Well, I think CAROL is the best new sitcom of the season. The writing is excellent (particularly the "Night Float" episode), the cast is terrific (really love Ito Aghayere) and with the plethora of hospital shows right now, it's nice to see a comedy that punctures their pomposity.

This has been an opinion. It is no less valid than those that think it's a lousy show.

Mike said...

I think “The Middle” is greatly underrated, but I only need to see a few clips of “Carol’s Second Act” to know that it is far below Patricia Heaton’s previous efforts. I’m sure she has enough money. But my guess is she loves her work, and doing series television, and she doesn’t want to give it up. Lucille Ball loved to do series work, too, and she continued with two successful series that followed “I Love Lucy”, even though those shows were not in the same creative league with her earlier work. And Dick Van Dyke tried several times for a follow-up to his classic 60s show before hitting on another long running hit. You can’t blame them for wanting to continue to do something they love.

Don K. said...

Growing up n both Los Angeles and Chicago I got to hear Vin Scully, Jack Brickhouse and Harry Caray.

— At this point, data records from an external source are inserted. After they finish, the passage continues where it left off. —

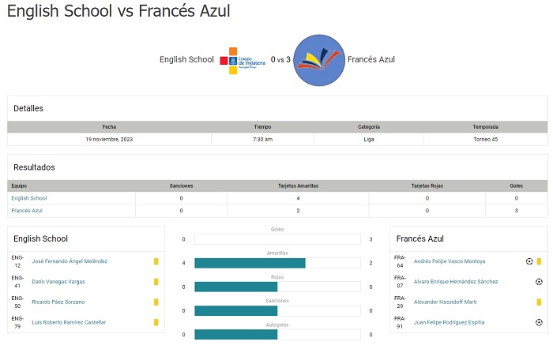Open Francés Azul link in Resultados table
The height and width of the screenshot is (349, 553).
pyautogui.click(x=27, y=211)
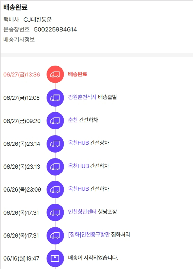Viewport: 193px width, 269px height.
Task: Click truck icon beside 강원춘천석사 배송출발
Action: (x=55, y=98)
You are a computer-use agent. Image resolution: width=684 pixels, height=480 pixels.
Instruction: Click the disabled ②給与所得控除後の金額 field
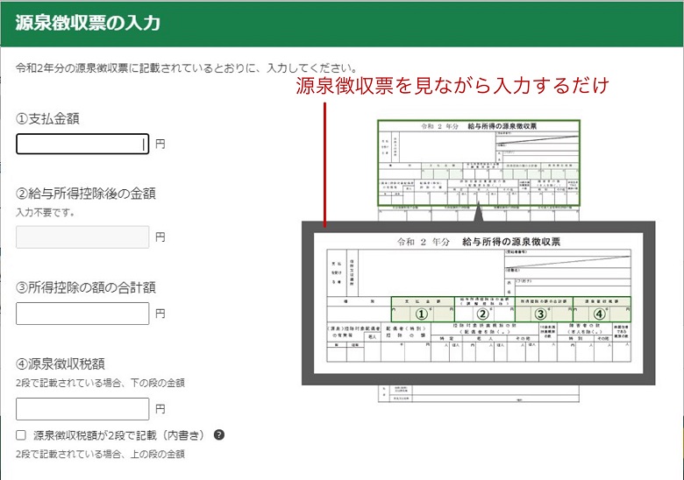(82, 236)
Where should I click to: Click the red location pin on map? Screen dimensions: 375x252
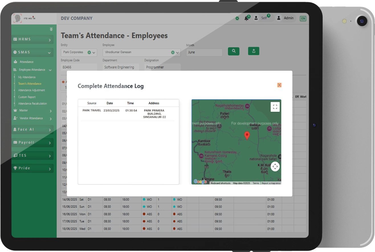point(247,135)
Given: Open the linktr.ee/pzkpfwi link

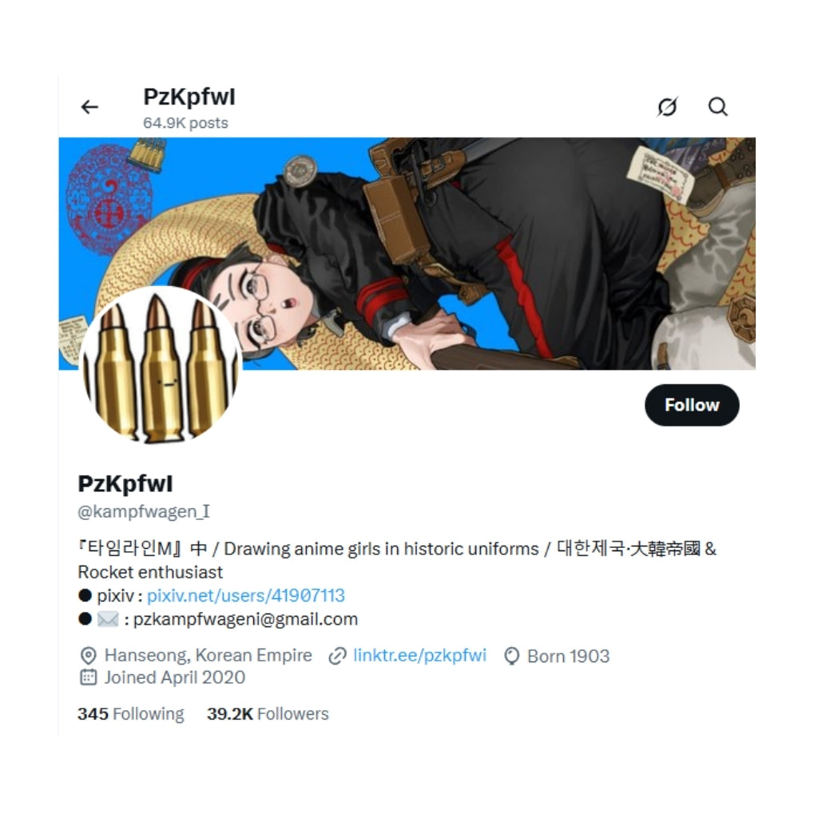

Scully has said his calls were not loud and excitable because once a ball was well struck to the outfield, he would turn is attention to the outfielder. If the outfielder looked like he was positioning himself for a catch, he wouldn't do anything like "back, back, back" or the like. It was going to be an out and he'd call it that way. Balls where the outfielders never moved or gave it a half hearted effort to catch, his "it's gone" would be more emphatic.

Harry Caray's Holy Cow was not something he said to signify a home run. Harry said Holy Cow if the ballgirl was cute or the beer was cold. His call was more along the lines of "it's a long drive, way back, it might be, it could be IT IS! a home run!" Then maybe the Holy Cows would come out. Jack Brickhouse did however employ "Hey! Hey!" to signify a ball was over the wall, preceded by something like "it's a long drive, deep left (or center or right) field" then the Hey! Hey!".

All three announcers in my opinion are among the game's best.

Edward said...

I have not watched "Carole's Second Act" but today there is drama. Blogmaster Ken can you weigh in on the news story regarding female writers quitting due to P. Heaton's husband's "hands-on" approach in the writer's room?

Two Writers Quit Patricia Heaton’s CBS Show, Carol’s Second Act, After Misconduct Complaints

Two female writers have quit the freshman CBS sitcom Carol’s Second Act, starring Patricia Heaton and a silver-fox Kyle MacLachlan, due to misconduct complaints against one of the show’s executive producers — who happens to be Heaton’s husband. Per the New York Times, writer Broti Gupta accused David Hunt of inappropriately touching her on two occasions, which included stroking her thigh and forcefully shaking her shoulders. When Gupta told the network’s human resources department about the incidents, she felt she was “penalized at work” as a result, and subsequently quit the show.

Link to the entire article:

Andy Rose said...

MikeN: I always wondered if "The Big Ear Family" was based on "The Widettes," a fourth season SNL sketch in which the one-and-only joke is that every member of the family has a ridiculously huge rear end. Not really funny at all, but they apparently liked it enough to include it in the 30-minute version that used to run on Nick at Nite all the time.

VP81955 said...

Look at Thursday's overnights for CBS:

8:30 p.m.: "The Unicorn," 0.7 ages 18-49
9 p.m.: "Mom," 0.9
9:30 p.m.: "Carol's Second Act," 0.6

The "Mom" audience is not only very loyal, but it's tuning out Patricia Heaton. Not a good sign for her.